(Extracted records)
##########
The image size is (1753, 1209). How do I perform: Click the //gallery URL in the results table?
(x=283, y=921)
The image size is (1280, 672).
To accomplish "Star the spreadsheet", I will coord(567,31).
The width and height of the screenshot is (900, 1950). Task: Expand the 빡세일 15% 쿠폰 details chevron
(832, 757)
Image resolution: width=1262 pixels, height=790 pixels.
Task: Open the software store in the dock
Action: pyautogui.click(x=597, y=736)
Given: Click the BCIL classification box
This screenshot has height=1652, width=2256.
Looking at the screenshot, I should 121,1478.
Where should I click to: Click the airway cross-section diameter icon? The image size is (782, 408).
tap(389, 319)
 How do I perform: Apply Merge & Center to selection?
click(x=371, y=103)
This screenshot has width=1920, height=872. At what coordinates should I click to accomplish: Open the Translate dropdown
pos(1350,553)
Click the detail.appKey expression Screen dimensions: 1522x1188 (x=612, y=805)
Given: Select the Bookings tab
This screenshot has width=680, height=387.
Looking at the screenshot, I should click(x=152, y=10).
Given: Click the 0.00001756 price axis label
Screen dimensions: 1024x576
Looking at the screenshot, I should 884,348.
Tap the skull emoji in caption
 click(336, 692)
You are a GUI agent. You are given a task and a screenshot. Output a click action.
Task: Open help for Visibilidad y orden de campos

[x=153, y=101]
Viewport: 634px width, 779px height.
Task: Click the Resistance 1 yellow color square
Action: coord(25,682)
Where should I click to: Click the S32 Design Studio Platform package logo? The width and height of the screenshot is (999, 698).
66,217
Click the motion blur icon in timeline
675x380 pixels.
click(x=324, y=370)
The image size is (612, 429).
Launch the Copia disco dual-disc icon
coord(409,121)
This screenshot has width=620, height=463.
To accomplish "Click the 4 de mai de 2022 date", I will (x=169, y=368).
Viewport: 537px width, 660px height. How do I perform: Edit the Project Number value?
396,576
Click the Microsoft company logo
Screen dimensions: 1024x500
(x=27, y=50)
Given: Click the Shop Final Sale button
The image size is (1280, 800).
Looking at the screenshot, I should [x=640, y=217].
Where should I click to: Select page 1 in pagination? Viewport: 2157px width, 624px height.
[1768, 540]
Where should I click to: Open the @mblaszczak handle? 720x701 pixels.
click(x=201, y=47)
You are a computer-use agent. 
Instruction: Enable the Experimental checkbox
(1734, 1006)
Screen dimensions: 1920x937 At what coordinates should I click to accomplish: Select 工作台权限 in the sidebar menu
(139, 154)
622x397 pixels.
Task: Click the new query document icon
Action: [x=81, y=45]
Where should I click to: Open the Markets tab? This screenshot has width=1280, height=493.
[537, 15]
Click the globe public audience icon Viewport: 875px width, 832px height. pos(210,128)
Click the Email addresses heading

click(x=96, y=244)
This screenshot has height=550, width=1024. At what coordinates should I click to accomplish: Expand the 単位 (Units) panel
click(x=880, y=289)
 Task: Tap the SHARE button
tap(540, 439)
##########
» What you have to do
Please duplicate the listing from the line with "The width and height of the screenshot is (900, 1950)." up to and including the line with "click(336, 692)".

» Answer in full
The width and height of the screenshot is (900, 1950). Task: Expand the 빡세일 15% 쿠폰 details chevron
(832, 757)
Image resolution: width=1262 pixels, height=790 pixels.
Task: Open the software store in the dock
Action: pyautogui.click(x=597, y=736)
Given: Click the BCIL classification box
This screenshot has height=1652, width=2256.
Looking at the screenshot, I should 121,1478.
Where should I click to: Click the airway cross-section diameter icon? The image size is (782, 408).
tap(389, 319)
 How do I perform: Apply Merge & Center to selection?
click(x=371, y=103)
This screenshot has width=1920, height=872. At what coordinates should I click to accomplish: Open the Translate dropdown
pos(1350,553)
Click the detail.appKey expression Screen dimensions: 1522x1188 (x=612, y=805)
Given: Select the Bookings tab
This screenshot has width=680, height=387.
Looking at the screenshot, I should click(x=152, y=10).
Given: Click the 0.00001756 price axis label
Screen dimensions: 1024x576
Looking at the screenshot, I should 884,348.
Tap the skull emoji in caption
 click(336, 692)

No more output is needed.